The letter comes on the day the Department for Energy and Climate Change (DECC) closes its consultation on proposed changes to support for solar power. The proposals are already having a damaging effect on parts of the solar industry.
The letter highlights the critical importance of commercial and industrial roofs, as well as solar farms, in delivering low-cost solar. It urges the PM to secure the UK industry with an eye on the £78 billion per annum global solar market anticipated in 2020. The signatories underline the very positive benefits that solar parity will deliver for UK businesses including improving international competitiveness, lower energy price inflation and improved electricity sector competition.
Despite the vision set out in DECC’s own Solar PV Strategy f solar booming across large roofs, the Solar Trade Association, who organised the letter, say that the current policy framework is not enabling this to happen. The STA also argues that the DECC consultation which closes today on Feed-In Tariffs, a support scheme essential to the success of roof-top schemes, doesn’t address the policy failure on mid-large solar roofs.
Commenting on the letter, Solar Trade Association Chief Executive Paul Barwell commented: “Solar is a home-grown solution to Britain’s energy crisis. If the Government provides a stable policy environment solar will soon be subsidy free. But the Government is now proposing to tilt the playing field against large-scale solar, while not taking sufficient action to unlock commercial rooftop solar - that is unacceptable.”
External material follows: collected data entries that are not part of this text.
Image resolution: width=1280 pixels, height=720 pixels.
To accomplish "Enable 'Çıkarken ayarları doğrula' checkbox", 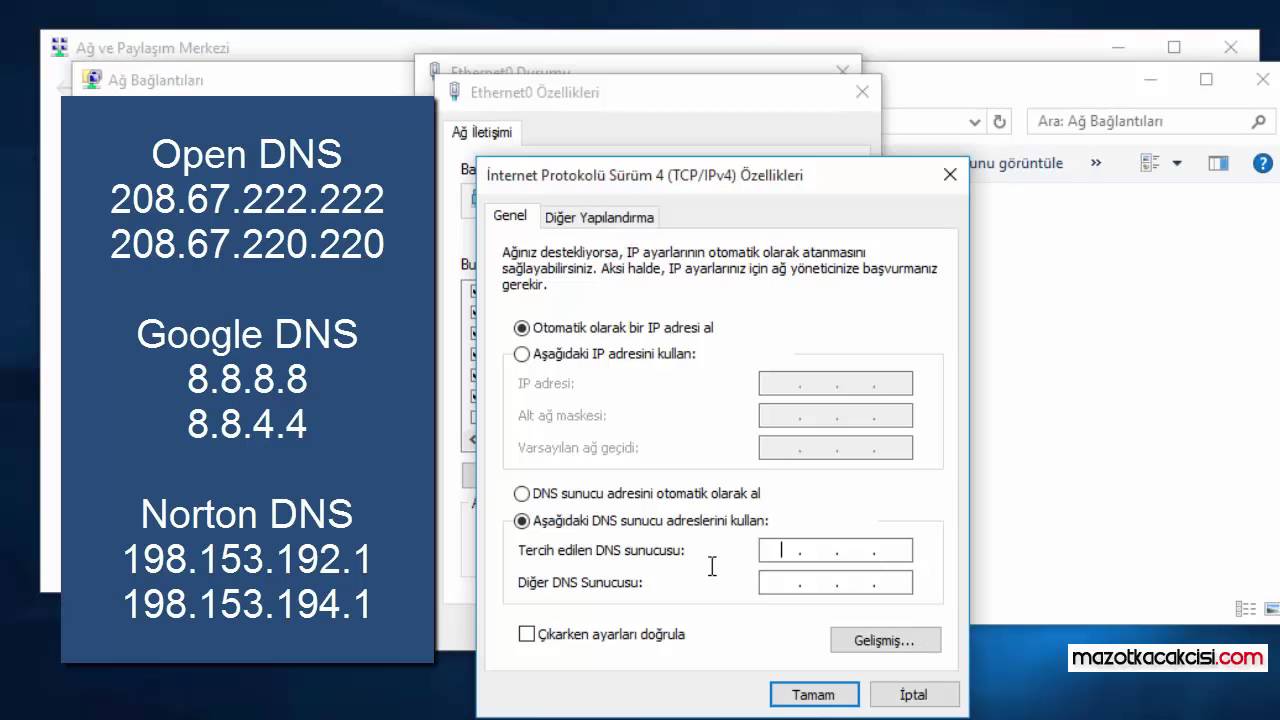I will (x=527, y=634).
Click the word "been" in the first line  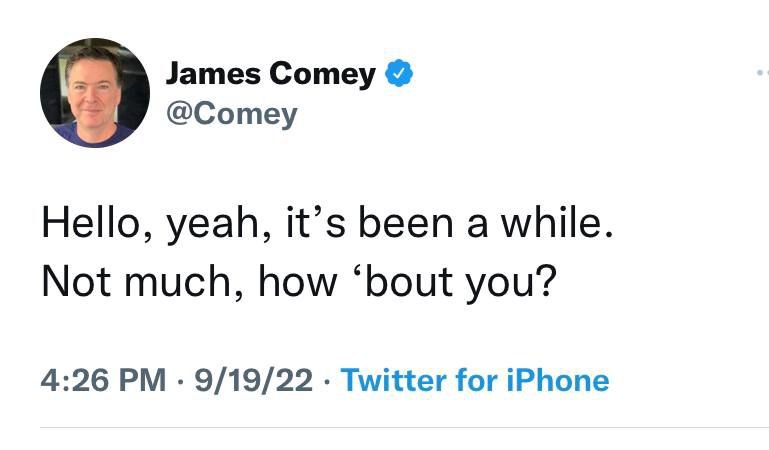point(407,222)
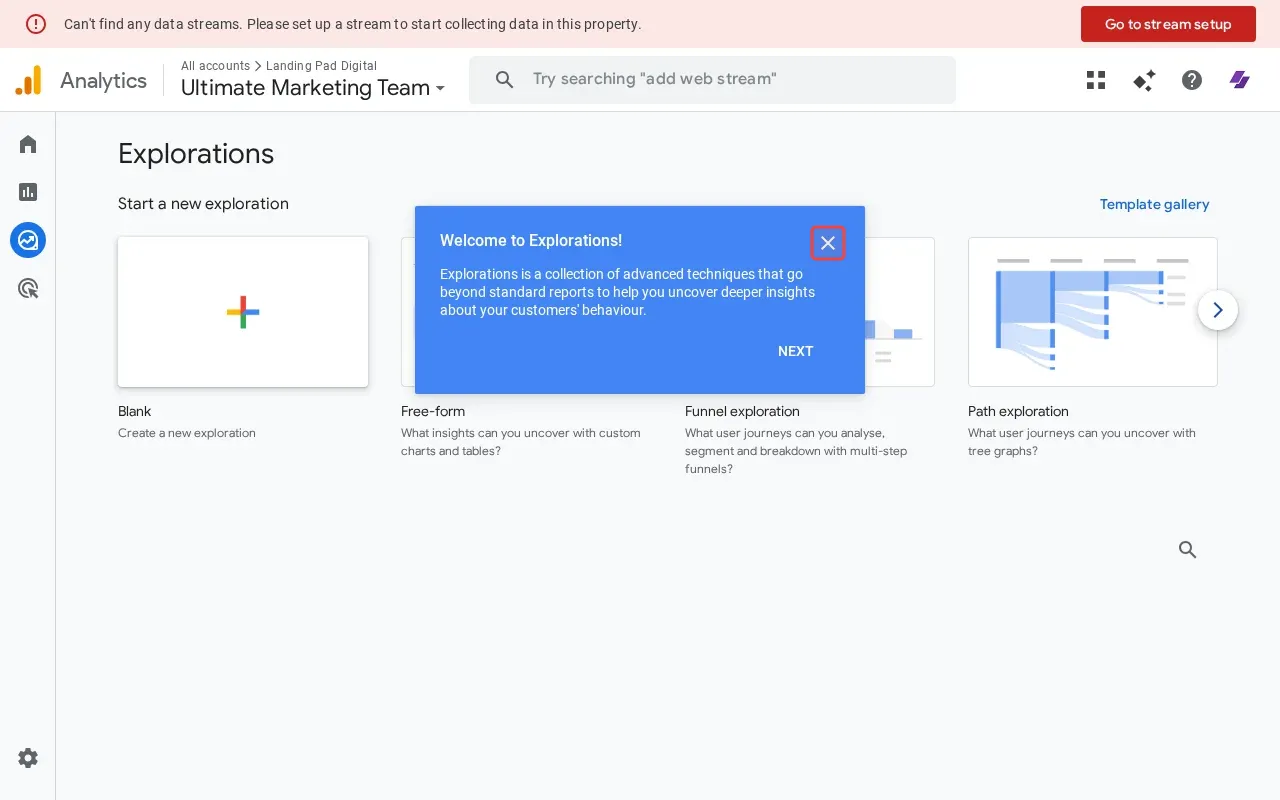
Task: Expand more templates with the right chevron
Action: pyautogui.click(x=1217, y=310)
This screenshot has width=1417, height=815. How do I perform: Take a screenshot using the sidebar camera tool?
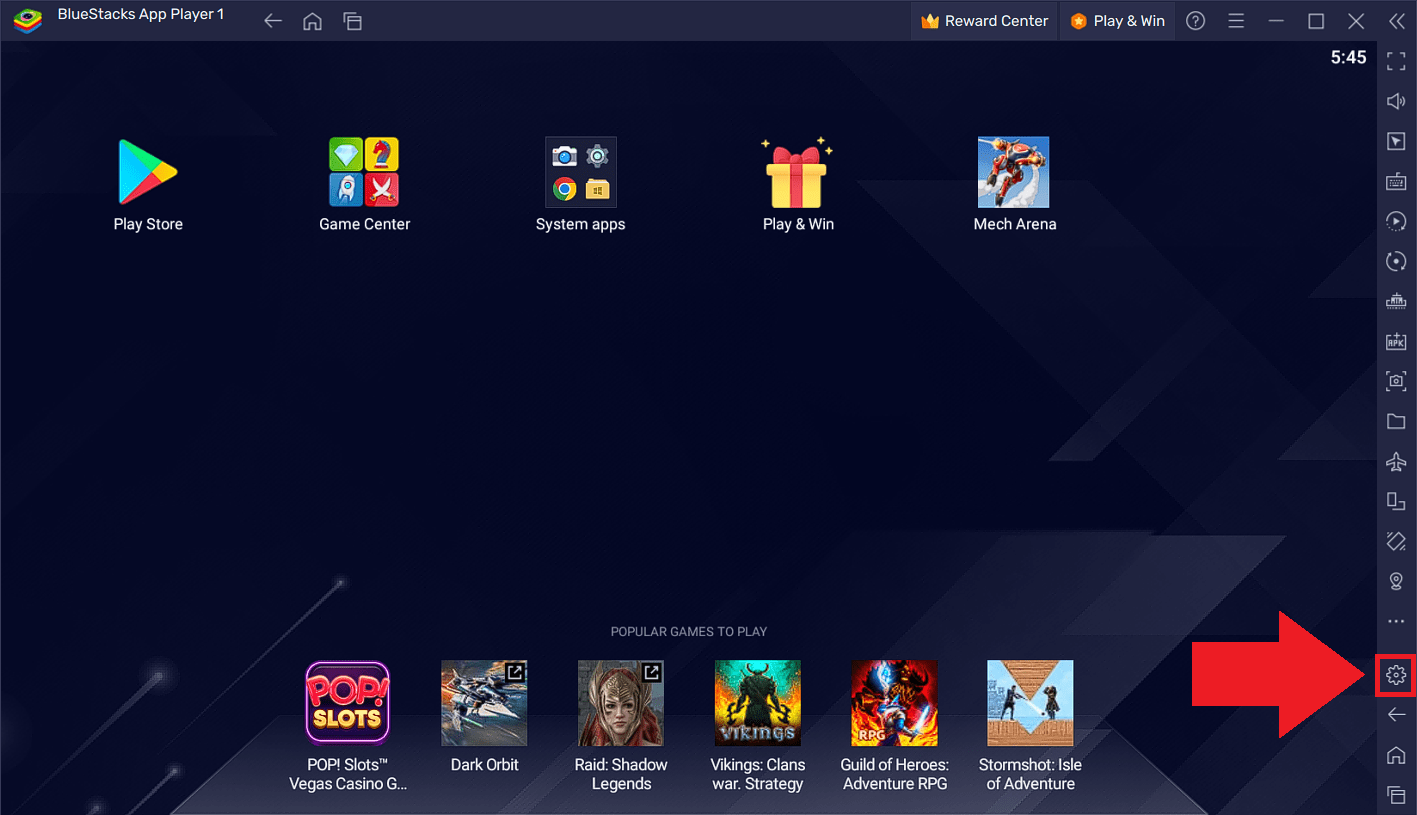pyautogui.click(x=1396, y=381)
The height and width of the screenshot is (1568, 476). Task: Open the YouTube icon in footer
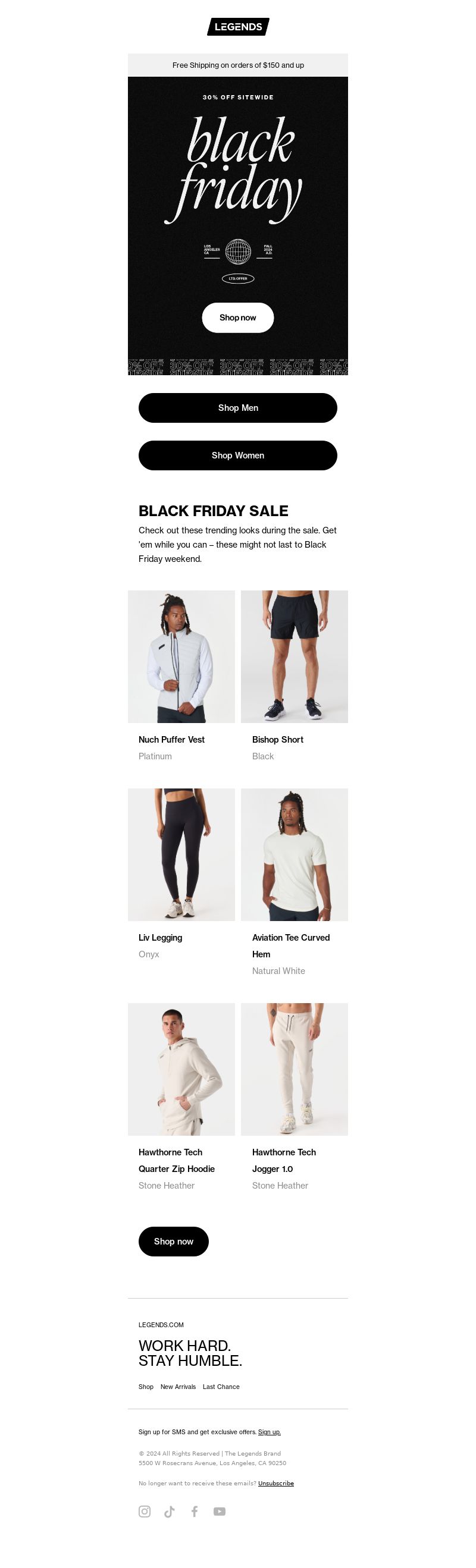[x=220, y=1512]
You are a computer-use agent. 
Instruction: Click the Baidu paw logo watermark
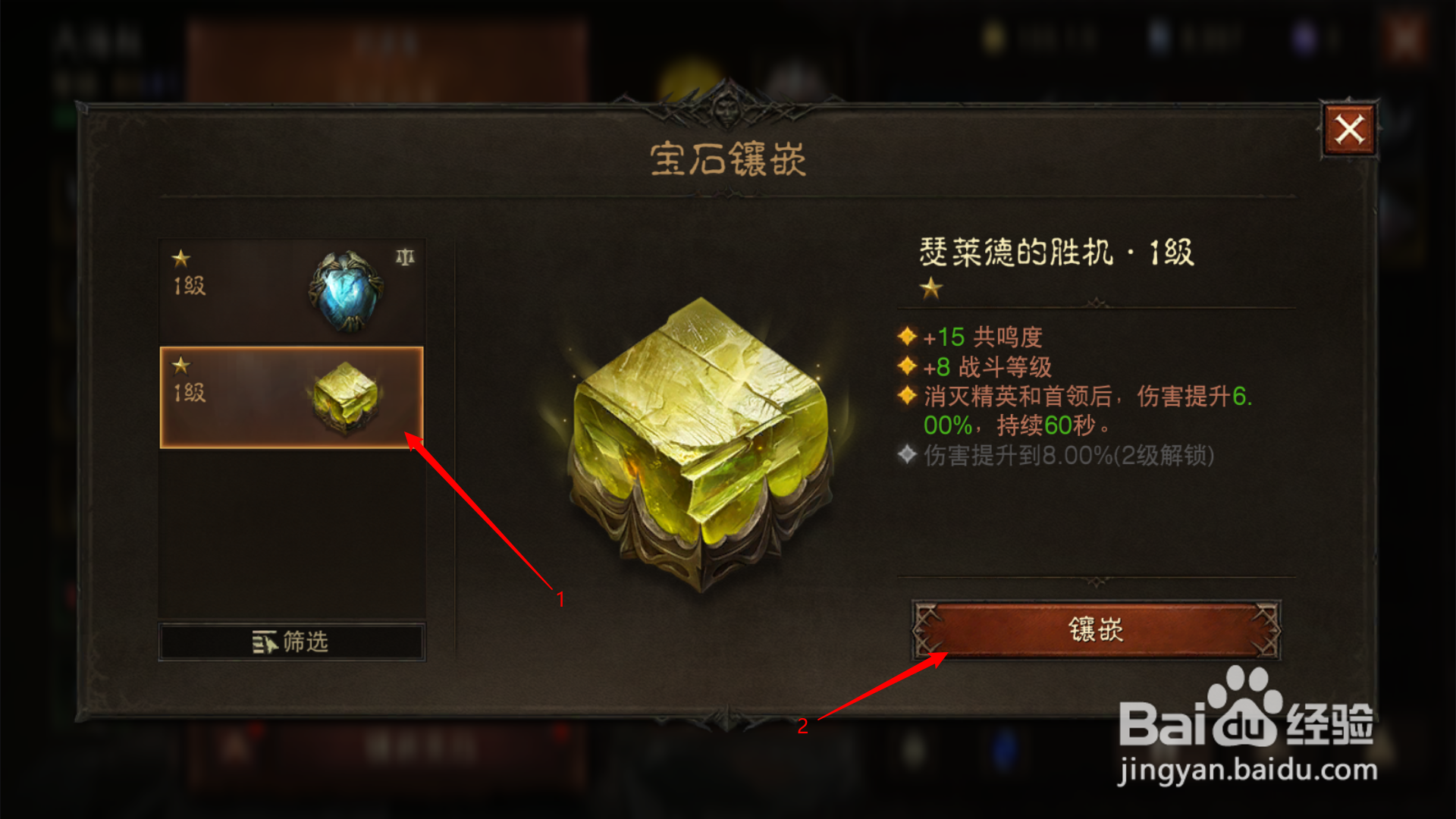[1244, 707]
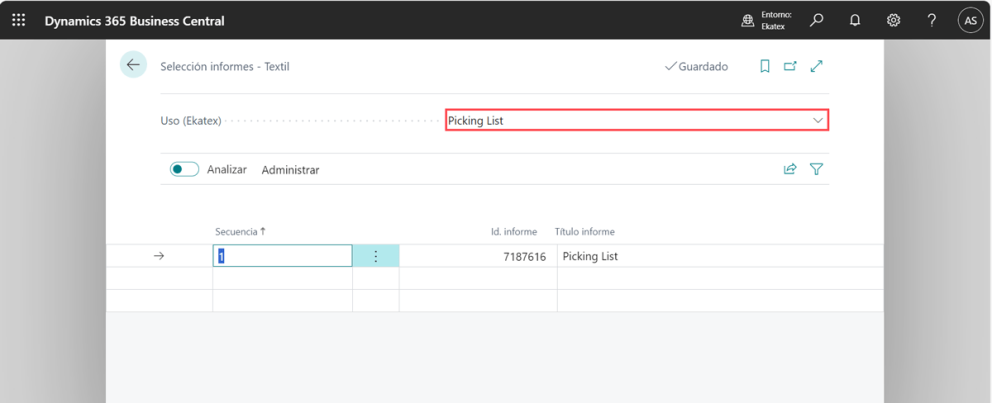
Task: Expand the Uso (Ekatex) dropdown
Action: point(818,121)
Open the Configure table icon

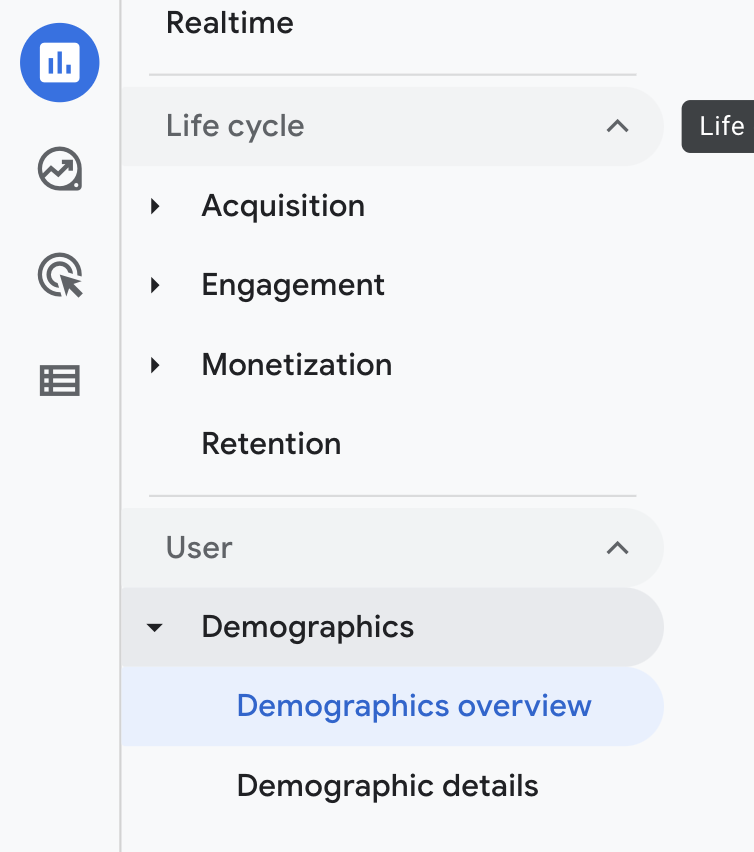point(60,381)
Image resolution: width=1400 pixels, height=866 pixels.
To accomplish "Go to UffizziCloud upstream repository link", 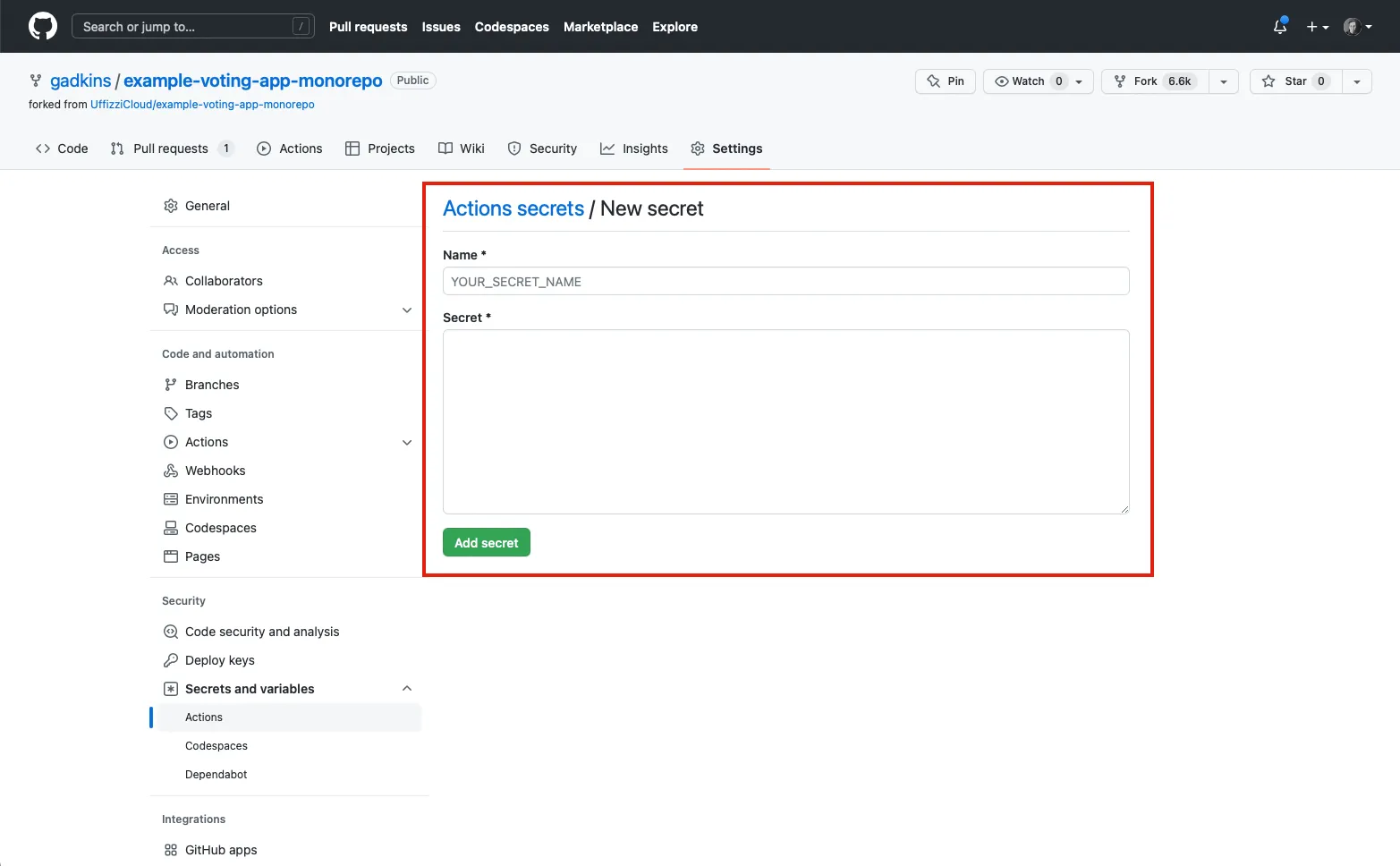I will point(202,105).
“We urge DECC not to close the Renewables Obligation to large-scale solar and to rethink proposals on Feed in Tariffs to allow a meaningful rooftop market which their own Solar PV Strategy recognises has such tremendous potential.”
“The level of policy uncertainty risks derailing the extraordinary progress the large-scale industry has made in delivering jobs and reducing technology costs in the last few years. It is also putting the UK’s position in the booming global solar market at risk.”
“So serious are the implications of these consultations for the British solar industry that we are asking the Prime Minister to intervene. We only need one more push, one more period of policy stability to be able to compete with fossil fuels without support. That is the global race the PM needs to win for the UK economy and the climate.”
Jeremy Leggett, who is Chair of SolarAid and Non-executive Chairman of SolarCentury and who will also be handing the letter over to Downing Street on behalf of the signatories said: "Despite all of the incredible achievements of the UK solar industry since 2010, it's still very clear that the Whitehall mindset has yet to catch up.”
“Too much of the wording in the current solar consultation has the whiff of Groundhog Day about it. It's time that the government woke up to the fact that, with stable support, jobs rich UK solar will be cheaper than onshore wind during the next Parliament, opening up immense opportunities for UK PLC and driving down the costs of delivering the 2020 renewable energy target in the process.”
“Far from slamming the brakes on large-scale solar, the Prime Minister should be hailing it as one of Britain's renewable energy success stories and getting behind it. Instead he prefers to push fracking, even in National Parks."
The two DECC consultations focus on controlling spending for large-scale PV within the Renewables Obligation and ‘promoting the deployment of midscale building-mounted solar PV’ under the FIT.
However the Solar Trade Association says that DECC’s claims that large-scale solar is a threat to the Renewables Obligation budget are ill-founded given solar currently accounts for just 5% of Renewables Obligation expenditure. The NAO has recently criticized DECC for awarding 58% of the entire 2020 renewables budget to just 7 projects (6 of which are more expensive than solar power). In addition DECC’s proposals to ‘promote’ the deployment of rooftop solar under FITs are wide off the mark on the essential changes necessary to enable the take-off of roof-top solar. The STA is urging DECC to produce a new consultation that properly addresses the barriers to roof-top solar deployment.
The letter is being handed over to Downing Street at 12 noon Monday 7th July.